Estas sensaciones únicas, que podrían parecer simplemente eso, responden en realidad a lo que se conoce en la psicología como felicidad anticipada, un proceso de pensamiento basado en adelantarnos a sucesos que aún no han ocurrido pero que están próximos, y que además son absolutamente gratificantes para quien los experimenta, ayudándole a transitar su vida.
Justamente, la inmediatez del episodio que tanta ilusión nos hace es clave para comprender por qué nos sentimos de esa forma, y explica la gran diferencia que existe entre esperar sabiendo que el resultado será el deseado, y esperar con la incertidumbre de no saber qué nos deparará el destino.
Qué es la felicidad anticipada
Lo más interesante desde el punto de vista científico es que las personas que pueden dejarse llevar por estas sensaciones de optimismo desenfrenado son en general más felices que aquellas que ni entonces pueden darse el lujo de disfrutar de la perspectiva de algo que les pondrá contentos.
¿Qué pasa cuando las cosas no salen como queríamos?
Por otro lado, los profesionales en la materia también advierten que no es lo mismo transitar así un período específico y concreto antes de un evento especial, que afrontar toda la vida creyendo que sólo nos esperan situaciones ideales. Este romanticismo nos hace aludir, casi inmediatamente, a aquel refrán que dice que “vive de ilusiones y morirás de decepciones”, que define al soñador.
Se trata de encontrar el punto de equilibrio entre pensar que todo va a estar bien, pero prepararnos por si algo va mal. Caso contrario, las decepciones podrían afectarnos emocionalmente, lo que deriva en problemas como el “trastorno de ensoñación inadaptada o ensoñación excesiva”.

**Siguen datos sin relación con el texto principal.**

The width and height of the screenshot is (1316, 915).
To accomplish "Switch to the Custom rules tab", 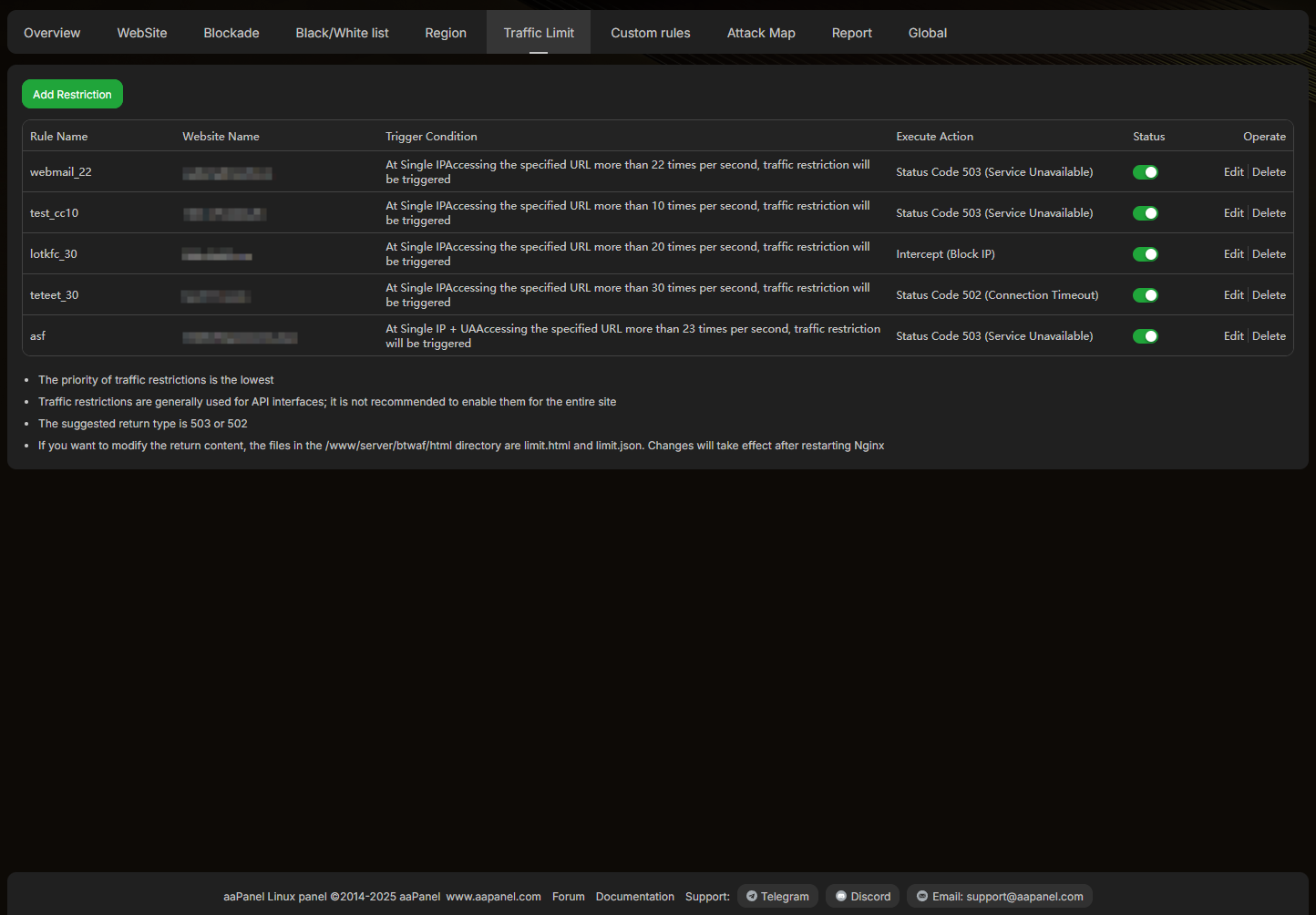I will [x=650, y=33].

De no existir una atención psicológica, el individuo que sufre este trastorno puede caer en conductas sociales desaprobadas, como desatender su dieta y/o higiene. Precisamente por eso, hay que estar muy encima de quienes tienden a ilusionarse.
Hay que decir, por último, que este diagnóstico parece ser más común en aquellos que padecieron circunstancias traumáticas en su infancia y que, como consecuencia de ello, tienen una menor capacidad para sobrellevar las decepciones en la vida adulta, obligando a prestar atención a sus conductas.